◆ STATED PROBLEM
Copy the material starting at the line containing "Given: Uncheck Microsoft Print to PDF" and ending at the line containing "pyautogui.click(x=1273, y=827)", renaming "input field" to "text box" and leaving everything else unchanged.

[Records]
================================

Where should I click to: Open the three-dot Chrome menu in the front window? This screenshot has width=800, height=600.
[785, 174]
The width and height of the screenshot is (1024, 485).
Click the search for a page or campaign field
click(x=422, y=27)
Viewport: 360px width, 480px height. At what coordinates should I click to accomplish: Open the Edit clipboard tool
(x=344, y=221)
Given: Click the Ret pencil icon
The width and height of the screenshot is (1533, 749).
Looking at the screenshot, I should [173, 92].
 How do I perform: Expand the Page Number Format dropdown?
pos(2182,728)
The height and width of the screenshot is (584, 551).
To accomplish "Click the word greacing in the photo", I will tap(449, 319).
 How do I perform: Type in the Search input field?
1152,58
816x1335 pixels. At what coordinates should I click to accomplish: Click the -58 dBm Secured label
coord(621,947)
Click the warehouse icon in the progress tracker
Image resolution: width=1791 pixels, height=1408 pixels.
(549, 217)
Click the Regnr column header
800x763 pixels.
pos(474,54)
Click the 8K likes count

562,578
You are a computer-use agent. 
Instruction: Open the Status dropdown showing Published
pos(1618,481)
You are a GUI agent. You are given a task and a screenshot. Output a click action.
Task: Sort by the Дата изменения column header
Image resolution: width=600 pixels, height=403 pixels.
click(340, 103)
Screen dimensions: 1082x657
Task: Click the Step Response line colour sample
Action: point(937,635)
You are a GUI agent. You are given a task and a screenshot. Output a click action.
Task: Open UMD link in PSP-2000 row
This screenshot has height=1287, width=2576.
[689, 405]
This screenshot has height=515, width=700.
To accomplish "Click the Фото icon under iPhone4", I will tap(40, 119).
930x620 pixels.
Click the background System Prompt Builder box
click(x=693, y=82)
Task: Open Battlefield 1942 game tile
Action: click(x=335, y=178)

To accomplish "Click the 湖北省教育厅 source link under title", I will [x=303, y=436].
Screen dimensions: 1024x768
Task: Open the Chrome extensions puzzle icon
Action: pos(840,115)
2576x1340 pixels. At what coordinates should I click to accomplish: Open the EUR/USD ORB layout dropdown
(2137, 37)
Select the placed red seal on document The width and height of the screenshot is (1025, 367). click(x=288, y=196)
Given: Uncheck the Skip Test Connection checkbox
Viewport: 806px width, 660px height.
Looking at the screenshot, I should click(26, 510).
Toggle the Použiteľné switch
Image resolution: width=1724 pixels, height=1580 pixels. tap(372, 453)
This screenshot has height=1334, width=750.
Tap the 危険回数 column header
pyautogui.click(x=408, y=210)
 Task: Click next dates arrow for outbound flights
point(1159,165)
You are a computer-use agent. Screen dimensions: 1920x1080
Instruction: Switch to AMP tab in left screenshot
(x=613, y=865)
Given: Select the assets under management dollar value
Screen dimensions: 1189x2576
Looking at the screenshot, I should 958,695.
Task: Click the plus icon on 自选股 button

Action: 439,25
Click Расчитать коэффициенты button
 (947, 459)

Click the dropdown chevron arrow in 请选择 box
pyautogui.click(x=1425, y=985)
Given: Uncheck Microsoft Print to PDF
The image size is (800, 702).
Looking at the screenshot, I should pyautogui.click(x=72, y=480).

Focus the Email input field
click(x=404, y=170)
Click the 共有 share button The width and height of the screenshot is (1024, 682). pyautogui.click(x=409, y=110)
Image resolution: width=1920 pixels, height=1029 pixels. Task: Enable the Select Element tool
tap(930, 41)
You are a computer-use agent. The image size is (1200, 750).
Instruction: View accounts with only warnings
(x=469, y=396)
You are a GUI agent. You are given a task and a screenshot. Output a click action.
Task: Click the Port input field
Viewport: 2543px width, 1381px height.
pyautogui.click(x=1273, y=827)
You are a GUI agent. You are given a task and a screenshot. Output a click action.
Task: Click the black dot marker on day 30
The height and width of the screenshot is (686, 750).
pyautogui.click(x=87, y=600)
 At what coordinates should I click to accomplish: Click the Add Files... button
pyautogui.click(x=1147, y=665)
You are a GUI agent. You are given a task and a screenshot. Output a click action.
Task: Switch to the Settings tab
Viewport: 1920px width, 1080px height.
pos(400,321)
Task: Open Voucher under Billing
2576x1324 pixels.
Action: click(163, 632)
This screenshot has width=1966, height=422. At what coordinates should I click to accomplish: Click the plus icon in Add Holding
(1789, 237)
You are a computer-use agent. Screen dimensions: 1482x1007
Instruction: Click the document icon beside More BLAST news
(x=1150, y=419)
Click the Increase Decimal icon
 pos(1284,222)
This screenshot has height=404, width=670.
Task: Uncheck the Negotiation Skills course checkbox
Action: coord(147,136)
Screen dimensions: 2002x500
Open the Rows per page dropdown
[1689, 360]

================================

◆ THE REPLY
Given: Uncheck Microsoft Print to PDF
The image size is (800, 702).
Looking at the screenshot, I should pyautogui.click(x=72, y=480).

Focus the Email text box
click(x=404, y=170)
Click the 共有 share button The width and height of the screenshot is (1024, 682). pyautogui.click(x=409, y=110)
Image resolution: width=1920 pixels, height=1029 pixels. Task: Enable the Select Element tool
tap(930, 41)
You are a computer-use agent. The image size is (1200, 750).
Instruction: View accounts with only warnings
(x=469, y=396)
You are a GUI agent. You are given a task and a screenshot. Output a click action.
Task: Click the Port text box
Viewport: 2543px width, 1381px height.
pyautogui.click(x=1273, y=827)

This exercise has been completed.